No prestabas atención a nada que no fuera el bol blanco en el que te habían servido la comida, pero solo por la postura ligeramente inclinada de tu padre (al que veías por el rabillo del ojo), supiste que ese "normal" te iba a salir caro.

Tu padre era psicólogo, y esa puta profesión te había traído dolores de cabeza desde antes de que aprendieses a caminar. Siempre que te pasaba algo, tu padre lo cazaba al vuelo; esa vez no iba a ser diferente. Viste como sus manos se cruzaban sobre el mantel blanco y resoplaste en voz baja, maldiciéndote por no haber sabido fingir mejor.

—¿A qué te refieres con normal, Innie? —indagó tu padre.

—Pues eso: normal, sin más —murmuraste.

—Normal puede significar muchas cosas —intervino tu madre—, ¿por qué no especificas un poco?

Notaste las miradas de tus progenitores clavadas como dagas en tu frente (que era lo único más o menos visible de tu cara, ya que casi la hundías en el bol de ensalada).
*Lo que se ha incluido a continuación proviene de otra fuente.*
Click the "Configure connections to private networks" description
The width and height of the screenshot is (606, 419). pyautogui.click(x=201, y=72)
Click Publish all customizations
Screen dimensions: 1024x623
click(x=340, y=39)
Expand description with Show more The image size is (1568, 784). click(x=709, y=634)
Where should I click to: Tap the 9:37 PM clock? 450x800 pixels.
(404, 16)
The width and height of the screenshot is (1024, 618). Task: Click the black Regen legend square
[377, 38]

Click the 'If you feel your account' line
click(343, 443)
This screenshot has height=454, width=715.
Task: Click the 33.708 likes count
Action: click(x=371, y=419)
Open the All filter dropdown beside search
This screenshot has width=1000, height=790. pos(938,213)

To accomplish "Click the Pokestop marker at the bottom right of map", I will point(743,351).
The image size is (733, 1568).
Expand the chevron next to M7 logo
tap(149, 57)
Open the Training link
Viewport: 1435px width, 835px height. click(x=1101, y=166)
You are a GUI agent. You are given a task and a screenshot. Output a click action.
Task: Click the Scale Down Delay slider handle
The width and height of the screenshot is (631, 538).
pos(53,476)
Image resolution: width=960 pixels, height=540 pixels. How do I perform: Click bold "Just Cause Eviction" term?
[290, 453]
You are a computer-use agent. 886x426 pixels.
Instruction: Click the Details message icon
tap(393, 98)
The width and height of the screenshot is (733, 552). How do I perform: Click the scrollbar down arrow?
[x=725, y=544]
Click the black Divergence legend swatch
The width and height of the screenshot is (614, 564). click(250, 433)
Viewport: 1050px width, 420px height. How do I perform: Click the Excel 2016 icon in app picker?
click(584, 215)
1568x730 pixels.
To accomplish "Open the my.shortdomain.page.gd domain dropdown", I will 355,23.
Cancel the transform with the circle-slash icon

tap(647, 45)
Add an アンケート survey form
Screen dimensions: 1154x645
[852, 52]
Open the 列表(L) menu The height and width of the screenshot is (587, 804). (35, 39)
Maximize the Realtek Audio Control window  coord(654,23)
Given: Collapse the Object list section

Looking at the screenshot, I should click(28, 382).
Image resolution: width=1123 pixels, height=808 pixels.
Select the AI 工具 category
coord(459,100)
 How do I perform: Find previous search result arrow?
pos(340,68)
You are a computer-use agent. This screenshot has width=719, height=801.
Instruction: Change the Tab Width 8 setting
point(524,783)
Tu hermano se unió también a la tarea de observarte como si fueras un mono escribiendo una novela, y tu incomodidad entró en erupción como un volcán.

Sabías que tu escueta contestación iba a traerte problemas; sabías que, después de que tu hermano hablase de su trabajo y de la universidad como si fuera un Hércules de la vida moderna, todos esperarían que tú dijeses que todo en tu vida iba mil veces mejor.